Element and text location data:
::::

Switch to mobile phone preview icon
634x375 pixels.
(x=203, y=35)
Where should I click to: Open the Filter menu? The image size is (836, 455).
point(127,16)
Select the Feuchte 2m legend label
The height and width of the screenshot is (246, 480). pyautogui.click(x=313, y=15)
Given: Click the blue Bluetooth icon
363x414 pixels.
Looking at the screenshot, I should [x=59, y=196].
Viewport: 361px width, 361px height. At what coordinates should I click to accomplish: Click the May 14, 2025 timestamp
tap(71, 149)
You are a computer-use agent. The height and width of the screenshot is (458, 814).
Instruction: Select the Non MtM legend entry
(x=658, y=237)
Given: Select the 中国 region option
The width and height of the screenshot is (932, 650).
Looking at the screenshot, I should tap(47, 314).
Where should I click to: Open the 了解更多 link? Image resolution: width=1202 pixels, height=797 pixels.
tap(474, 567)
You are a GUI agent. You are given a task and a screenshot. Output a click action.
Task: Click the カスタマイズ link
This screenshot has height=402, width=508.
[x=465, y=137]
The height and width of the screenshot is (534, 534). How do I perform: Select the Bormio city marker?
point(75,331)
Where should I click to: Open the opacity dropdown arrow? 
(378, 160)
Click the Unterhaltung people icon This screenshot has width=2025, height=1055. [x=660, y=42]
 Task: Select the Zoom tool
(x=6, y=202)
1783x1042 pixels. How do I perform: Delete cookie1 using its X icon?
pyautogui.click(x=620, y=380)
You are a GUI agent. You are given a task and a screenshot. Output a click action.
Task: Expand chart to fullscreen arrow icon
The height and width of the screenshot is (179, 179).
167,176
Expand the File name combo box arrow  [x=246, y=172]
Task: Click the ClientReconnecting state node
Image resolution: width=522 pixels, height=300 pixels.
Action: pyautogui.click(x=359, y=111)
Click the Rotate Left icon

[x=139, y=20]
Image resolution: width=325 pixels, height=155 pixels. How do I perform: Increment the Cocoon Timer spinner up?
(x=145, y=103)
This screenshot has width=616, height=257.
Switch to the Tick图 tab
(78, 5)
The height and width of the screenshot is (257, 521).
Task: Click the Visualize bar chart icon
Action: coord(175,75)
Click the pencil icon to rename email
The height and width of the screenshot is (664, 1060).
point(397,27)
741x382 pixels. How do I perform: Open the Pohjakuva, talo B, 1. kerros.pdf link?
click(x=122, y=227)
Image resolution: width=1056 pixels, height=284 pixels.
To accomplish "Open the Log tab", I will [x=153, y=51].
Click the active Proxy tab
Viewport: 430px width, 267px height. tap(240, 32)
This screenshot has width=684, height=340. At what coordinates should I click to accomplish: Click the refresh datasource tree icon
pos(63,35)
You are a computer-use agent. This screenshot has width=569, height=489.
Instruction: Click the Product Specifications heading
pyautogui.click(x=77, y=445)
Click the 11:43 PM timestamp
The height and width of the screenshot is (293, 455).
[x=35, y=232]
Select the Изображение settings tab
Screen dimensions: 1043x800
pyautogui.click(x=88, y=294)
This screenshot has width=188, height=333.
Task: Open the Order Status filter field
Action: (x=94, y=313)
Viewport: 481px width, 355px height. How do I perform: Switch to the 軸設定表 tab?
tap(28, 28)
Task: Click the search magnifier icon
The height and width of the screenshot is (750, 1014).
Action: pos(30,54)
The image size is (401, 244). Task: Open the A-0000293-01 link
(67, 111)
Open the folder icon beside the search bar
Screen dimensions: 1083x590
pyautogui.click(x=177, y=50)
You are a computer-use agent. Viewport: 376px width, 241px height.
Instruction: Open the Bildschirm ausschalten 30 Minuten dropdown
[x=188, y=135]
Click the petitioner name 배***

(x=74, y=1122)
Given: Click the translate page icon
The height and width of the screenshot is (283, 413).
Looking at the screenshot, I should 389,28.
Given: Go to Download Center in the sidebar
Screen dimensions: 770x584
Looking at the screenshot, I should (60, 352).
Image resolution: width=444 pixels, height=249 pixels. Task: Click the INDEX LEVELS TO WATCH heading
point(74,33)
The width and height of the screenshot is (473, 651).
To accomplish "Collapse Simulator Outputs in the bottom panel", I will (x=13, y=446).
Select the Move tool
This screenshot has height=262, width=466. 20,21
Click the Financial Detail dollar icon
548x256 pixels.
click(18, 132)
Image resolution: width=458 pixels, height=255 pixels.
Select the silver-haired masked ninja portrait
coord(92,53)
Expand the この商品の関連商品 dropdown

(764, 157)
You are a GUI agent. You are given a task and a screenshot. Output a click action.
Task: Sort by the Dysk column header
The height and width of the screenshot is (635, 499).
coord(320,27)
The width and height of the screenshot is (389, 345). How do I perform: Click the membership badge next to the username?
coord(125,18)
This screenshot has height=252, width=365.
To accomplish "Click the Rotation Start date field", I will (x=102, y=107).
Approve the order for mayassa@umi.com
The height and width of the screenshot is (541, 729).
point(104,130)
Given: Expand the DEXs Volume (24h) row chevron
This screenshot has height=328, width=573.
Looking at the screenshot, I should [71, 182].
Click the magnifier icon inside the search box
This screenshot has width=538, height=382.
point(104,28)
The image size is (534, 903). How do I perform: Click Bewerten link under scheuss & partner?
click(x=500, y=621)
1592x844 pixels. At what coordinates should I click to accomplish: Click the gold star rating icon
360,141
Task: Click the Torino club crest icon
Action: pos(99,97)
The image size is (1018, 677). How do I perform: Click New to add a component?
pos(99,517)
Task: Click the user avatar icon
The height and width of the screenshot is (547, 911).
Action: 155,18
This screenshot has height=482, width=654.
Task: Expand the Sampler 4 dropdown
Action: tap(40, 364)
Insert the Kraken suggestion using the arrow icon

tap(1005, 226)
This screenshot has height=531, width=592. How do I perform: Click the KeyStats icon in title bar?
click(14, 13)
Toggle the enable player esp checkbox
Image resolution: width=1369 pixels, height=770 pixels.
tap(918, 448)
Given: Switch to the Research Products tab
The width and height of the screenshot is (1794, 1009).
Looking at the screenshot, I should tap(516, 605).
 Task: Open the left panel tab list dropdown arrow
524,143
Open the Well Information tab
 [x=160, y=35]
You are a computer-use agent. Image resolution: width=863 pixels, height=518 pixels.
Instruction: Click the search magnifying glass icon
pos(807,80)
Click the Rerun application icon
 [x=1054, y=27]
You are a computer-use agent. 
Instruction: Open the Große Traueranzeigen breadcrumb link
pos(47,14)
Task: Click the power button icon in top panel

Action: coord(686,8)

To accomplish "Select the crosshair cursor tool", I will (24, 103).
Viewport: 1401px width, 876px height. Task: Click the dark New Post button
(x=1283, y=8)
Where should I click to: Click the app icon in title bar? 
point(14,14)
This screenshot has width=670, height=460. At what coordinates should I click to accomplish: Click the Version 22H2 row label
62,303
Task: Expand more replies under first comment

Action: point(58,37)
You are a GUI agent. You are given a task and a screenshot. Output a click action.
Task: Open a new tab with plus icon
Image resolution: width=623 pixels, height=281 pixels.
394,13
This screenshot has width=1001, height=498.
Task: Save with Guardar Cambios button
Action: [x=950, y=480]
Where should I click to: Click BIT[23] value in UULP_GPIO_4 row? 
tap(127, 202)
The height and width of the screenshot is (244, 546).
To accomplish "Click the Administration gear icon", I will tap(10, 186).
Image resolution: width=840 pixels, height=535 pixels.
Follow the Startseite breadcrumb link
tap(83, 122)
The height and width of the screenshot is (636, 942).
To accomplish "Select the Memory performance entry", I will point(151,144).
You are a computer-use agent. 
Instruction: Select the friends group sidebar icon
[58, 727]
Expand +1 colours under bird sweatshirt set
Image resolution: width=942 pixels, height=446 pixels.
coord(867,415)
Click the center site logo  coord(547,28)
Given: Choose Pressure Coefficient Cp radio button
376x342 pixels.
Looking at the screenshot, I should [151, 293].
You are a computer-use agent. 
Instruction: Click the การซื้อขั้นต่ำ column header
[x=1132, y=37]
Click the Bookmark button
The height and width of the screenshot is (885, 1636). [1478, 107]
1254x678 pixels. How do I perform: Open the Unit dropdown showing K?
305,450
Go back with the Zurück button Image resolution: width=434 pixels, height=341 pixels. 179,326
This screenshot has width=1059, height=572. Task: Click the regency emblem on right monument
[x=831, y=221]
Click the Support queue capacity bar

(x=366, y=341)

::::

→ **WHAT THE TASK ASKS**
Copy the data above word for word, from the line with "This screenshot has height=531, width=592." up to and including the line with "tap(918, 448)".

→ **OUTPUT OF THE EXERCISE**
This screenshot has height=531, width=592. How do I perform: Click the KeyStats icon in title bar?
click(14, 13)
Toggle the enable player esp checkbox
Image resolution: width=1369 pixels, height=770 pixels.
tap(918, 448)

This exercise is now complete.